Most efficient way of determining best output from pairwise neural network

27 Views Asked by At

In a recent introductory AI class I took, we were asked to write a system of neural networks to classify numbers from the MNIST database, a database of pictures of handwritten digits commonly used for testing machine learning classification. In our system, there was $\binom{b}{2}$ (with $b = 10$) "pairwise" neural networks, one for each pair of digits.

Let the neural network $N_{i, j} = N_{j, i}$ be the network for testing between digit $i$ and digit $j$. Each network would output a value $x_{i, j}$ chosen from the probability distribution $f(x)$ (which is $0$ for $x < 0$ and $x > 1$ and is symmetric about $x = 1/2$).
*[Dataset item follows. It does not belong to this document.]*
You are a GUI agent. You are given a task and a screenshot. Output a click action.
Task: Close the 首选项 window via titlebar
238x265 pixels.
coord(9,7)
The score for digit $j$ would go up by $x_{i, j}$ and for digit $i$, it would go up by $1 - x_{i, j}$. The task was then to select as the prediction the digit that gets the highest score.

Equivalently, this can be written with $g(x) = f\left(x+\frac{1}{2}\right)$ and the score of digit $i$ going down by $x_{i, j}$. This is a bit easier to work with, so I'll just use this.

I am looking for an algorithm that requires running the fewest number of pairwise neural networks (on average). The key decision is choosing the two digits to run the next network on (i.e. step $2$ in the following general algorithm).

$1$. Initialize scores to [0, 0, ..., 0, 0] (length $b$).
$2$. Choose two digits somehow.
$3$. Run the neural network between those two digits and update scores.
$4$. If it is certain that a digit is going to win (i.e. it has an insurmountable lead in scores), return that digit and end.
$5$. Repeat steps $2 - 4$ until the process has ended or all networks have been run.
$6$. Return $\text{argmax} ( \text{scores} )$ .

Step $4$ is pretty easy to calculate: Let $n$ be the digit with the highest score. Simply check whether $\text{scores}_n - \frac{k_n}{2} > \max\left(\text{scores}_i + \frac{k_i}{2}, i = 0...b-1, i \not = n\right)$, where $k_i$ is the number of neural networks left to check for digit $i$. The hard part is step $2$ - how can the digits be chosen optimally at each iteration?

For $b = 3$, it is simple. Check $N_{0, 1}$. Run the network with $2$ and whichever digit "won" (got the score above $0$) with $N_{0, 1}$. The process can be ended here depending on the scores, or might have to run the last network.

One possible approach for general $b$ is to choose the digit, $d_1$, with the highest probability of being selected for which not all networks have been run. Then choose the digit, $d_2$, with the next highest probability of being selected such that $N_{d_1, d_2}$ has not been run.

I have a couple of questions on this topic:

$1$. Is the above approach optimal? If not, what would be the best algorithm for choosing the digits?
$2$. If it is optimal, how would I calculate the probability of being selected?
$3$. What would be the expected number of networks to run with the optimal approach?